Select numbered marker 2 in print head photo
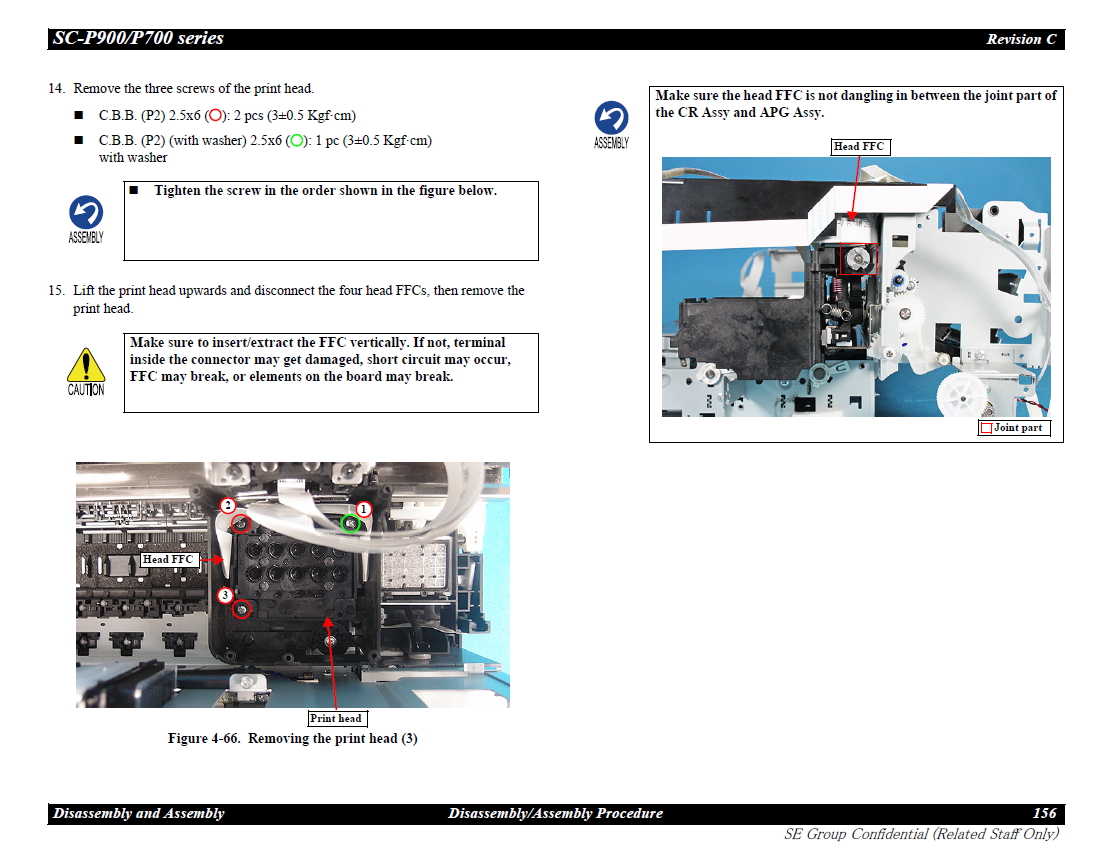This screenshot has height=857, width=1112. (x=228, y=506)
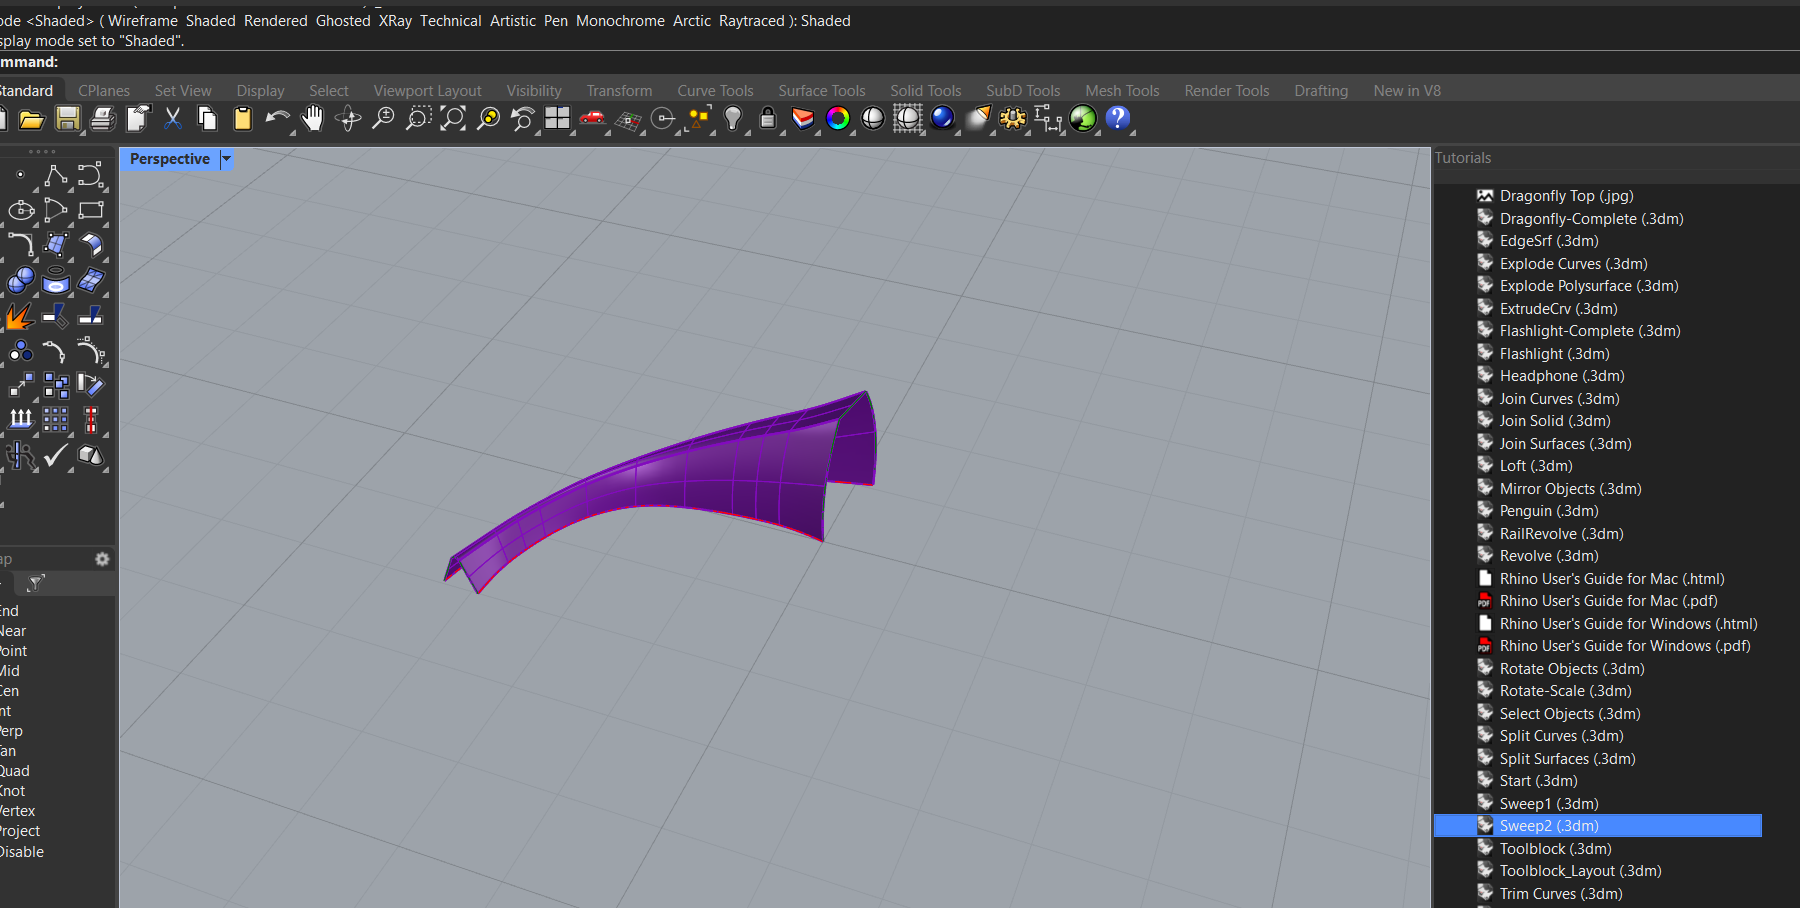
Task: Click the osnap filter funnel tab
Action: pyautogui.click(x=37, y=583)
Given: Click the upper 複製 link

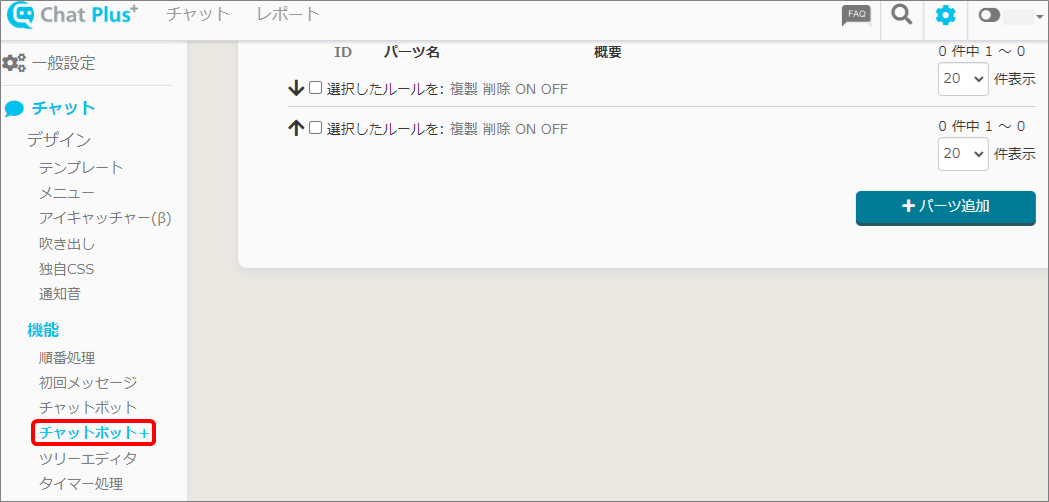Looking at the screenshot, I should pyautogui.click(x=463, y=89).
::::
* [TASK INSTRUCTIONS]:
Everything in the entries except the pictures must be duplicated exactly.

* [REPLY]:
Select numbered marker 2 in print head photo
This screenshot has height=857, width=1112. (x=228, y=506)
Task: Click the osnap filter funnel tab
Action: pyautogui.click(x=37, y=583)
Given: Click the upper 複製 link

Looking at the screenshot, I should pyautogui.click(x=463, y=89).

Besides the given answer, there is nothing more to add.